I have been thinking a lot about time lately.
How slow time can crawl in some circumstances---waiting in line, listening to a boring concert or speech, holding one's breath awaiting a test result.
How quickly time can fly in other circumstances---coffee with a great friend, looking at your adult kids' faces and wondering how they grew up so fast, being immersed in an activity you love and were born to do.
The older I get the more it seems time flies.
Am I the only one?
I am fascinated with all our efforts to control time, to tame it, to manage it, to optimize it, to use it, to waste it, to fritter it away with detail.
And I stumbled across this John Muir quote that I am sitting with lately.
He wrote:
"Longest is the life that contains the largest amount of time-effacing enjoyment."
I had to look up "time-effacing" to make sure I understood what John Muir, the great Scottish-American naturalist, meant.

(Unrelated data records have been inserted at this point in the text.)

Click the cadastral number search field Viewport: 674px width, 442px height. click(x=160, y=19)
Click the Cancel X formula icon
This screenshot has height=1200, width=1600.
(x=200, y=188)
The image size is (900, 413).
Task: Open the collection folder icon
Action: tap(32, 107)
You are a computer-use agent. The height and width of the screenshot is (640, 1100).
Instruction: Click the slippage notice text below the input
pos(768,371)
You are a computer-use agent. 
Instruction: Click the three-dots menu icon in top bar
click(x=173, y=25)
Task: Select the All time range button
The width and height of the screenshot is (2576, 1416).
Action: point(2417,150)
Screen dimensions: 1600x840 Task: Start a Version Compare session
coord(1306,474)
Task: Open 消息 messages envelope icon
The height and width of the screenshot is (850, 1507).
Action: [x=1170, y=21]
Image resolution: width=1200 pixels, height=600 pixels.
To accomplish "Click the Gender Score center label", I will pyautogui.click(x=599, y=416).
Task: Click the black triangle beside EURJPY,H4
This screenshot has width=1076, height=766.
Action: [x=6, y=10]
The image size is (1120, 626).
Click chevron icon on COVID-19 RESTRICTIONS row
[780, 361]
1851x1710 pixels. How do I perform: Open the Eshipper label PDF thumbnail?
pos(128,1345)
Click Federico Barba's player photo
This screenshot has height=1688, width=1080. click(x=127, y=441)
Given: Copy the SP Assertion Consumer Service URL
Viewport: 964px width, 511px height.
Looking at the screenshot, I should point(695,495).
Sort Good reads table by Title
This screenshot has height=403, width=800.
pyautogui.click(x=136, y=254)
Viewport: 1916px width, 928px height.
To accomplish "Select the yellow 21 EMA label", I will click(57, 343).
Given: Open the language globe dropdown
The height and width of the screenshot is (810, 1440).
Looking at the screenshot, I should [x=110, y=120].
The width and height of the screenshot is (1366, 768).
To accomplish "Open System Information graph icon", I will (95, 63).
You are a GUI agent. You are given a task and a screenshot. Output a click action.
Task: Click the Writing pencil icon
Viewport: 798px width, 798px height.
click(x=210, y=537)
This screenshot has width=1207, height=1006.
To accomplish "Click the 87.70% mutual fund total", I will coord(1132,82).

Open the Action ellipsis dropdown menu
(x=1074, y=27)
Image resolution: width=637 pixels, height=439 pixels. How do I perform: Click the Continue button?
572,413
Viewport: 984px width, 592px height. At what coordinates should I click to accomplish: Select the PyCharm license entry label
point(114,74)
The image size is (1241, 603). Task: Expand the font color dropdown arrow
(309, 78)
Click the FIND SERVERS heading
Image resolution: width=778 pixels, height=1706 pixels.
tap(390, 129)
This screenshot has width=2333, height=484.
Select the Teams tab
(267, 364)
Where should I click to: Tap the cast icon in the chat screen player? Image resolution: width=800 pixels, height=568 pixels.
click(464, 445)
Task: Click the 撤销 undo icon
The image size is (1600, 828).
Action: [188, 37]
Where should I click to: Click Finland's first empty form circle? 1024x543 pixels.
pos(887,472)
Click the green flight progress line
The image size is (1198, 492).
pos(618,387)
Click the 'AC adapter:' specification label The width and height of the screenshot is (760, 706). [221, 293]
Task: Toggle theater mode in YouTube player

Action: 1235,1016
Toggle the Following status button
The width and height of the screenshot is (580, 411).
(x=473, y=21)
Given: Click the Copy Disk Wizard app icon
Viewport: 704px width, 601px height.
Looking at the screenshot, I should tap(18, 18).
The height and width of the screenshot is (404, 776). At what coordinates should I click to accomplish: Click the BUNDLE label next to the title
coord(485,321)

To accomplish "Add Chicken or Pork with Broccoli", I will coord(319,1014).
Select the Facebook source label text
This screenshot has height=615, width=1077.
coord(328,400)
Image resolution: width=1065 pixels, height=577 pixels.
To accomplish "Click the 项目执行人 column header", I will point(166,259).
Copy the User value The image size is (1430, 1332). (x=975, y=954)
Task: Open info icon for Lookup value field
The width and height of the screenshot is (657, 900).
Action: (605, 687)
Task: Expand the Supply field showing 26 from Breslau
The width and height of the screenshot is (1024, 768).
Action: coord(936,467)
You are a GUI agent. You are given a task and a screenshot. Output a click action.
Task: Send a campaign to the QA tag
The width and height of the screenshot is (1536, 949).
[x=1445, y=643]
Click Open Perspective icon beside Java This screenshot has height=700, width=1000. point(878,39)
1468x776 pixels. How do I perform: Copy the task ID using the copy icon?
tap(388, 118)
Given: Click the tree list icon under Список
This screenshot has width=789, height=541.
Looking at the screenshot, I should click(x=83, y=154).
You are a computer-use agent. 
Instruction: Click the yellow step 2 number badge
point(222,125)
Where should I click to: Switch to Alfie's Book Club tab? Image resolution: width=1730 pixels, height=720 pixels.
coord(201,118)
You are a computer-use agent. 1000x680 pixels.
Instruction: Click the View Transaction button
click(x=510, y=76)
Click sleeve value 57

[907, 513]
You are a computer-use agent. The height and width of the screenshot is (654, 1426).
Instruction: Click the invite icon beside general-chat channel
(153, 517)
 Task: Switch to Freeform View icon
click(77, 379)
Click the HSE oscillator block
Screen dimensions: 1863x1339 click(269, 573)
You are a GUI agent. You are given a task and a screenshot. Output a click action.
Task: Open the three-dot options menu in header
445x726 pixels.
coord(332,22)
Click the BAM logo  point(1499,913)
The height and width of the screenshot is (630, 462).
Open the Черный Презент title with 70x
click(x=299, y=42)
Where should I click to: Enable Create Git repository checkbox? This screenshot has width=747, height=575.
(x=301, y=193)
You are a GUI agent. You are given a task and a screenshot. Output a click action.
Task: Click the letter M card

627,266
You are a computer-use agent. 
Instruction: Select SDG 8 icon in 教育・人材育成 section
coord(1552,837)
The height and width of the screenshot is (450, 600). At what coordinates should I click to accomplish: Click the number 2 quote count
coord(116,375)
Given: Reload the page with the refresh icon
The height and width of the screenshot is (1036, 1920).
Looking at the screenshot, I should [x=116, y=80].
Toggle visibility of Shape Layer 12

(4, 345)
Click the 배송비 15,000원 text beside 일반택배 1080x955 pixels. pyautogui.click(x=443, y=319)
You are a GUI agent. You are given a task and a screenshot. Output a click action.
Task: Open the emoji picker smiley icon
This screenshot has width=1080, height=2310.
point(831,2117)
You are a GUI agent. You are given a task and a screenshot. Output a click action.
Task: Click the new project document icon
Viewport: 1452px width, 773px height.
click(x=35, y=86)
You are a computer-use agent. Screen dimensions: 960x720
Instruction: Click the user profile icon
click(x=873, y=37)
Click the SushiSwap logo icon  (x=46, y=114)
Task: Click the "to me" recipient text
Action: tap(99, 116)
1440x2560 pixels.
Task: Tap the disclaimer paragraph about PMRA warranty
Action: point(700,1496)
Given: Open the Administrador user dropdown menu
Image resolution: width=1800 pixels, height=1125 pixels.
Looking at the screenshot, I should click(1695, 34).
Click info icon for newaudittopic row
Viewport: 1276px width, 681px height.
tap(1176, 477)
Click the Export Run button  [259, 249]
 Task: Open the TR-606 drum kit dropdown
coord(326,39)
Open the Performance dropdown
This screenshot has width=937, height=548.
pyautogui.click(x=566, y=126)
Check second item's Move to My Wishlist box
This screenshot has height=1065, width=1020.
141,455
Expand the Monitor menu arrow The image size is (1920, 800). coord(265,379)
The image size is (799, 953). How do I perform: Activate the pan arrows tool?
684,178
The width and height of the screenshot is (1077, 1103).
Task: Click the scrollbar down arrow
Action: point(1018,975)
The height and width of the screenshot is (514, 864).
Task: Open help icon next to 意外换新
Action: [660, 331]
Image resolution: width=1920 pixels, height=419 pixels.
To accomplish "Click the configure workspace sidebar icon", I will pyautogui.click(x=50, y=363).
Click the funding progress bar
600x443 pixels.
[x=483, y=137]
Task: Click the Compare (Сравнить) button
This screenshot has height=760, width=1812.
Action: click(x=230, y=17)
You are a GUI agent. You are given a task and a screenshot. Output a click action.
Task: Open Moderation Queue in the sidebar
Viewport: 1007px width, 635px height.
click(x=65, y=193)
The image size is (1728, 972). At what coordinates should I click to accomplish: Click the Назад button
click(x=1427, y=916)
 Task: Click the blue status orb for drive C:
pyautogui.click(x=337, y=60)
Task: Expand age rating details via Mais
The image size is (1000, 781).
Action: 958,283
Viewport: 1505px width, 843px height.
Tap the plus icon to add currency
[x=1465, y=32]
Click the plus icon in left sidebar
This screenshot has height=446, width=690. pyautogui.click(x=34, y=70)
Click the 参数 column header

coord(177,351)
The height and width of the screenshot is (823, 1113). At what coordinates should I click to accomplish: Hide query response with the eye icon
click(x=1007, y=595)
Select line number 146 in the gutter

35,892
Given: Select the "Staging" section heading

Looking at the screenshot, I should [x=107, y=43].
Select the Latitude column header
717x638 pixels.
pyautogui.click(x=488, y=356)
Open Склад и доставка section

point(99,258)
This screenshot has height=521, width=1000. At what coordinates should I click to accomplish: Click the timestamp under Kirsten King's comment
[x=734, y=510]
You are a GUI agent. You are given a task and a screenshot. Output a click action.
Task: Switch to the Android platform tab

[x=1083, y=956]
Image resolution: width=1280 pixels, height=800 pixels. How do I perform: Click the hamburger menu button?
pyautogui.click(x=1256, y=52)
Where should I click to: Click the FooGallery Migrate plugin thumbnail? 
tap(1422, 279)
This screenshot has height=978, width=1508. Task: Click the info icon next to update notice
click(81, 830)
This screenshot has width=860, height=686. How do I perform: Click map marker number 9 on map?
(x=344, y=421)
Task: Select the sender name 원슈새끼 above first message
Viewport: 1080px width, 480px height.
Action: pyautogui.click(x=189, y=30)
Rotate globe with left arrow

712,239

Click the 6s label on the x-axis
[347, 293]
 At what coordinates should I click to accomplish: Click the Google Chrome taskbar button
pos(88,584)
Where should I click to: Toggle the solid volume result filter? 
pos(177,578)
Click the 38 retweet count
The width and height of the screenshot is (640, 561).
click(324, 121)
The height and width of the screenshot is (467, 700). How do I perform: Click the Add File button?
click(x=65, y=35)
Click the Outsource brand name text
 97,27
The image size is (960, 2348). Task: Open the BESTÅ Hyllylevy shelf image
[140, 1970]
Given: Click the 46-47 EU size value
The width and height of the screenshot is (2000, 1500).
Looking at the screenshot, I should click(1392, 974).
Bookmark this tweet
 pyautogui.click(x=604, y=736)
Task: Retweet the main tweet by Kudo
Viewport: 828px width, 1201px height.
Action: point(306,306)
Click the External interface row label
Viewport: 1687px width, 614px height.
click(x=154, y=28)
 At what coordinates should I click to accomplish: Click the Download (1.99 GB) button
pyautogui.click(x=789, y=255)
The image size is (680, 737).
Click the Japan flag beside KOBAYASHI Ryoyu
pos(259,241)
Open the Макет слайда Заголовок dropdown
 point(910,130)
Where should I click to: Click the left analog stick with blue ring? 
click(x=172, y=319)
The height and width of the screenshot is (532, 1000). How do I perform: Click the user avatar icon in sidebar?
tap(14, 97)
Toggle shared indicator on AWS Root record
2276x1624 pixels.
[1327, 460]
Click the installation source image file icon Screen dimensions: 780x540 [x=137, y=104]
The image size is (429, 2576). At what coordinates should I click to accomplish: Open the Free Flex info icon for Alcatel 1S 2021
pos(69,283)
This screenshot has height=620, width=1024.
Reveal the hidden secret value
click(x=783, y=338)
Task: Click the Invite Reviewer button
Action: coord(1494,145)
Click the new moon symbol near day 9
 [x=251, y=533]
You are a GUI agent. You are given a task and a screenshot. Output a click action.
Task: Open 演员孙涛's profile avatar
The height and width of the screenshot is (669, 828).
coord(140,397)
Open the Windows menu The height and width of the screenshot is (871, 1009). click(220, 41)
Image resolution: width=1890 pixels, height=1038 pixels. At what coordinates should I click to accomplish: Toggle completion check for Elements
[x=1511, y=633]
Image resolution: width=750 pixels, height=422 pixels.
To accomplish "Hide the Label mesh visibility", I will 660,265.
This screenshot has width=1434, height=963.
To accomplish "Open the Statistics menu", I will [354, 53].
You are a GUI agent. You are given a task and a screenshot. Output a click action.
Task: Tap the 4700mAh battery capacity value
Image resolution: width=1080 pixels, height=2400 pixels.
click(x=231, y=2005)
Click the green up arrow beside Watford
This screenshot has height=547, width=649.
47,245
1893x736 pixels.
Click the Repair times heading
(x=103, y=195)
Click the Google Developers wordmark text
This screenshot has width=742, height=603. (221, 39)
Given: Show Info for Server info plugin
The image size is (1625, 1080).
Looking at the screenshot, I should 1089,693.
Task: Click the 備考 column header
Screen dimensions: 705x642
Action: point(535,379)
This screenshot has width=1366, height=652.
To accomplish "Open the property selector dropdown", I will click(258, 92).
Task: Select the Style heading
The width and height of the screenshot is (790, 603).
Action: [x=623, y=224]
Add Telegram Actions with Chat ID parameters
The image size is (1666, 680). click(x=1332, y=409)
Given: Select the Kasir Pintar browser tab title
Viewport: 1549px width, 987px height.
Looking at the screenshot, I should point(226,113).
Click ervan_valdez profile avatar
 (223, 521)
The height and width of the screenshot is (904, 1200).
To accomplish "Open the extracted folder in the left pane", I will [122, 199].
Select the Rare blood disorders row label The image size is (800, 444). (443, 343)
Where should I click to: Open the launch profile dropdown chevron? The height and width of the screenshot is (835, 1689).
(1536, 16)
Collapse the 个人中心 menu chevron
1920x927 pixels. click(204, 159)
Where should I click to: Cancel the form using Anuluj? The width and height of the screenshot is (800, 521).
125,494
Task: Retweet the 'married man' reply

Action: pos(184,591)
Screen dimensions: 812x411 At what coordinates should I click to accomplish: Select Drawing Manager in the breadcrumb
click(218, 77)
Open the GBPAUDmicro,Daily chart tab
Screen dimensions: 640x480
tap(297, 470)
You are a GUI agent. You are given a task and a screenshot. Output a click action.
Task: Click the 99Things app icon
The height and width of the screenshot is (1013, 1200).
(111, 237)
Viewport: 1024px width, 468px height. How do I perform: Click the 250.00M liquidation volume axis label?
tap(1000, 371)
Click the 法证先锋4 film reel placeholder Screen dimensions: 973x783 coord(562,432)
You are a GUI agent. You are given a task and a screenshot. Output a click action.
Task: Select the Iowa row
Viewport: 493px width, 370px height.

Time-effacing describes a moment or an experience where our sense of time becomes thin, or feels erased altogether.
- Hiking in the mountains of Canada.
- Holding a new baby.
- Listening to your parents tell the story (again) of how they met and fell in love.
- Walking outside after everyone is in bed, just to listen to the silence.
- Watching a movie or a play that moves you to tears.
- Doing nothing and reveling in it, rather than fretting about what else you could be doing.
What kinds of things erase time for you?
What kinds of activities bring pure enjoyment to your life?
How could you make more space in your life for those things?
Why aren't you doing them right now?
Longest is the life that contains the largest amount of time-effacing enjoyment!
Get out there and live long, friends!